Montale è un poeta che ama “pennellare” i suoi stati d’animo, restituendoceli in immagini chiare e vive. Utilizza questa proprietà dei colori per riflettere se stesso sulla realtà che lo circonda. In molte delle sue poesie, infatti, in base ai colori che adopera, crea un’atmosfera ben precisa nonostante la potenziale soggettività delle emozioni scaturite dalle sfumature. Con i colori Montale ha la possibilità di rappresentare ogni sfaccettatura del proprio animo, ogni attimo della sua esistenza, e al contempo fare un discorso di valenza universale.
Goethe nella sua “teoria dei colori” afferma che il colore si origina dall’incontro della luce con le tenebre, ed è proprio questa l’immagine che Montale fa trasparire dalle sue poesie. Inizialmente l’io poetico è sommerso dalla noia della monotonia e vive giorno per giorno aspettando quell’epifania che gli faccia avere una visione colorata delle cose, quell’occasione che faccia scomparire tutta la tetraggine che lo assale. E’ proprio il quid l’emblema di tutta la poesia montaliana, quel qualcosa di inaspettato che arriva e su uno sfondo nero fa risaltare il colore, proprio quando il mal di vivere incombe.
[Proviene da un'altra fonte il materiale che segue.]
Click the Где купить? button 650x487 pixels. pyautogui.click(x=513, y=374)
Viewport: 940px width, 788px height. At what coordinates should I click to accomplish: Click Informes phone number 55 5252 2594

E’ importante comprendere il passaggio tenebre-luce che avviene in tutte le poesie di Montale; il poeta vive un momento cupo e tenebroso che lo porta a vedere le cose con oscurità, ma l’occasione sta proprio nell’incominciare a schiarirsi dell’ombra e così, pian piano, tutto ciò che gli è attorno, e che prima era oscurato da quel grigiore che gli offuscava l’animo, si dissolve in un fiume di colori.
Dunque Montale, proprio come un prisma, scompone la luce bianca che vede come certezza in un fascio di colori che traduce in poesia.
LE TENEBRE
Spesso il male di vivere ho incontrato
Spesso il male di vivere ho incontrato:
era il rivo strozzato che gorgoglia,
era l’incartocciarsi della foglia
riarsa, era il cavallo stramazzato.
Bene non seppi, fuori del prodigio
che schiude la divina Indifferenza:
era la statua nella sonnolenza
del meriggio, e la nuvola, e il falco alto levato.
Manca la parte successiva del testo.